In addition, to validate prioritized genes, we used a previously curated list of 277 genes from Online Mendelian Inheritance in Man (OMIM) known to harbor variants that cause disorders of skeletal growth.²⁶ We note that in general, we do not endorse gold standards, but we use them here as an orthogonal source of validation data for height, where there are a large number of well-established and well-validated Mendelian disease-associated genes. We performed a Fisher’s exact test to determine whether the intersect genes for height were enriched for these genes relative to the outersect genes. We found that in the DEPICT-datatype analysis, the intersect was indeed enriched for OMIM genes (odds ratio = 2.004, p = 4.72 × 10⁻⁴). Similarly, for the DEPICT-MAGMA analysis, in the three versions of the binarized gene sets with the most significant meta-analysis p value for intersect versus outersect, we also observed an enrichment of OMIM genes (Table 1).

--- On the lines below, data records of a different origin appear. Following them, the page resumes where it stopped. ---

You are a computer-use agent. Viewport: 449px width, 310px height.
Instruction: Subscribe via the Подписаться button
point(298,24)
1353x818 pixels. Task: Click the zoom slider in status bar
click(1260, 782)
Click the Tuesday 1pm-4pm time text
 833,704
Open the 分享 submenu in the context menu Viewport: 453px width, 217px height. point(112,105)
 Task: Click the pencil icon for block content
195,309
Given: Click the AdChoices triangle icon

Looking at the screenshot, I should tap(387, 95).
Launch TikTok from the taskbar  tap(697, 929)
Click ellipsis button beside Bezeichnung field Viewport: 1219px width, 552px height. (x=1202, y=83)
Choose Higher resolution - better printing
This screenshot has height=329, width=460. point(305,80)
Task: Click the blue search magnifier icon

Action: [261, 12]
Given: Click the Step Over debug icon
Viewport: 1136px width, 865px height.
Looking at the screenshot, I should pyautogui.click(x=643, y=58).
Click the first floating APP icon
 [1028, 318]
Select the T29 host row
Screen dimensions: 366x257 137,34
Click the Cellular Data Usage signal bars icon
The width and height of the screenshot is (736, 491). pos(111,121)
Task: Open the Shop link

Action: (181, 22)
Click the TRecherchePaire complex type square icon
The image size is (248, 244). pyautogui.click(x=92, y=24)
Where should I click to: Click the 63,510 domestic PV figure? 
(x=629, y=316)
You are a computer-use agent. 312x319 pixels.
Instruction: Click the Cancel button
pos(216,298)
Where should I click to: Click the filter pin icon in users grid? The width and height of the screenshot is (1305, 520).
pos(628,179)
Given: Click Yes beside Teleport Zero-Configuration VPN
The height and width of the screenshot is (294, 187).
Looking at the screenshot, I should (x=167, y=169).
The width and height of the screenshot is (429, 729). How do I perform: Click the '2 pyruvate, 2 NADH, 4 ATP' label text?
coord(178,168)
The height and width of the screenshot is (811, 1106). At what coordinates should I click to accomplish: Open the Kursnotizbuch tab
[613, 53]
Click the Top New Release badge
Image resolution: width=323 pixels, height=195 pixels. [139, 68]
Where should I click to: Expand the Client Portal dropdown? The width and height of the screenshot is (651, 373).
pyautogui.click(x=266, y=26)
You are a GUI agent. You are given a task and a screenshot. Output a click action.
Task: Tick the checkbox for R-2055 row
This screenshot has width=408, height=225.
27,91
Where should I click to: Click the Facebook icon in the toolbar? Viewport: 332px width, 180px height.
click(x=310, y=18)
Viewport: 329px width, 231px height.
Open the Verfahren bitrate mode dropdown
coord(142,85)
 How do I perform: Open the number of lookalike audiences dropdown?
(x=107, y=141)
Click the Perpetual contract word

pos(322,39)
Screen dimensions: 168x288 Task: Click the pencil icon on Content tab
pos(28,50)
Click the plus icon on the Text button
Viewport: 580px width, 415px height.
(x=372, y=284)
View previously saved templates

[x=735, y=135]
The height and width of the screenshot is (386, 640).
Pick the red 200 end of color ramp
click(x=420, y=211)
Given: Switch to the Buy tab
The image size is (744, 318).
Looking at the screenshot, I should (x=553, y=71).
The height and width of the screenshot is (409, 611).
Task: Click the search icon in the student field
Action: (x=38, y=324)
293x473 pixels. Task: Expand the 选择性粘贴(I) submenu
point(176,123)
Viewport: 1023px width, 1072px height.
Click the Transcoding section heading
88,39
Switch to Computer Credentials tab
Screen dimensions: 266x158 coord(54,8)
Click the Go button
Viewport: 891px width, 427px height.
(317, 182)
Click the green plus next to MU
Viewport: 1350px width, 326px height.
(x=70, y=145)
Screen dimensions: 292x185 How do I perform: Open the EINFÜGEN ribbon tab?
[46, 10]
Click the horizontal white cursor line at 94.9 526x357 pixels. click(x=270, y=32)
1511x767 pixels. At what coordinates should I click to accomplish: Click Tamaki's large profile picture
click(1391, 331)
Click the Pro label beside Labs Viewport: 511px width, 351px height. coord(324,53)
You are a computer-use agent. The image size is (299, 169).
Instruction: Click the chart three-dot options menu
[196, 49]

Our prioritization annotations, which encompass the entire gene body and a 50-kb window for each prioritized gene, will include a fair amount of noise, since many of the SNPs assigned to each gene will not be in LD with variants that have functional effects on that gene. Therefore, we next investigated whether we could improve our heritability enrichment at a variant level by incorporating expression quantitative loci (eQTL) information, using a recently published set of blood cis-eQTL data from more than 31,000 individuals.⁴³ Based on these data, we first performed S-LDSC on a single annotation consisting of all significant eQTL variants regulating at least one gene in our dataset. We observed that this annotation generally explained a small but statistically significant amount of per-SNP heritability (Table S2, Figure S13, meta-analysis p value = 1.02 × 10⁻³). Unsurprisingly, given that the eQTLs were derived from blood, the annotation was the most significant for three of our most immune-relevant traits: white blood cell count, IBD, and allergy/eczema. Furthermore, by separating out the subset of eQTL variants that are associated with expression of prioritized genes in our intersect sets and testing them jointly with the all-eQTL annotation, we found that the heritability explained for IBD and allergy/eczema by the all-eQTL annotation was largely driven specifically by this subset of eQTLs (Figure S13).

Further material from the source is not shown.